How to Be More Persuasive Over Email

By |August 20, 2020

This blog was originally published on 10/29/2018 and updated on 8/20/2020.

Most people have mixed feelings about email. 

On one hand, email allows us to instantly communicate with people around the world much more efficiently than sending a carrier pigeon. On the other, email can be incredibly overwhelming. One recent study, for example, found that the average U.S. worker spends nearly six hours each day checking their email.

Six hours!

(To be fair, that breaks down to 209 minutes on work email and 143 minutes on personal email. It turns out we’re not always focused on our responsibilities when we’re in the office. Who knew?)

The fact that email is a text-based form of communication is both its biggest asset and its greatest drawback.

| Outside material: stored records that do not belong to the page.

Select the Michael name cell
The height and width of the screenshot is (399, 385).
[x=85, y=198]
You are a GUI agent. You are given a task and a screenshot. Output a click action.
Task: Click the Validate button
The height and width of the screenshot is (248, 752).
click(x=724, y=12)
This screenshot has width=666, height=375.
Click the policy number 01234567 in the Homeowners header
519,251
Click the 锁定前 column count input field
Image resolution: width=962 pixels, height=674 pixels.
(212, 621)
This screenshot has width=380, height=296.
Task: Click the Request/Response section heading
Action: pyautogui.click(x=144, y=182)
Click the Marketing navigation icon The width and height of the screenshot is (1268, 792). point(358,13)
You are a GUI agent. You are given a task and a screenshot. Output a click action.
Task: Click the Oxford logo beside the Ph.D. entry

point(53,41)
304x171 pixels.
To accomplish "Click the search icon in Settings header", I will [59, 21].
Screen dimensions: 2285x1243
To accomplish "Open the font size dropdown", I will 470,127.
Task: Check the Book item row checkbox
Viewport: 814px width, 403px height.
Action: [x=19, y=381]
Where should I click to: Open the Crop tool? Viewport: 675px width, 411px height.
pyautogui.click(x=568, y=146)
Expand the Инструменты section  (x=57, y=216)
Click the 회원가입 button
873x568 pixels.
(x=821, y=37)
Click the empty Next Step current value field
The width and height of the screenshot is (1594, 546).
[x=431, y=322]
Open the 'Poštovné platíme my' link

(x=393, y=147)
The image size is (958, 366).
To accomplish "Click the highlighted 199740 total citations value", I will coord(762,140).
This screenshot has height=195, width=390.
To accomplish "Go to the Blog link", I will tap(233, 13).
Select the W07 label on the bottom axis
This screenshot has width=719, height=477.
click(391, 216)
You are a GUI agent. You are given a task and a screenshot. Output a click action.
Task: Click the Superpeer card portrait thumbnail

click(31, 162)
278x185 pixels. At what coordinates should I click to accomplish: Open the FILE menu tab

Unlike having a face-to-face conversation with an in-person human being, email is a blank slate. Though we can get our words across, it’s harder to convey our tone of voice and the nonverbal cues that are a critical component of constructive communication.

This makes email a very efficient communications tool—but also one that leaves a minefield of potential miscommunications.

In business, most emails are a form of negotiation. We ask someone to read our message and respond in a certain way or take a certain action within a specific time frame. 

To help you get better results, here are six tips that can help you be more persuasive over email.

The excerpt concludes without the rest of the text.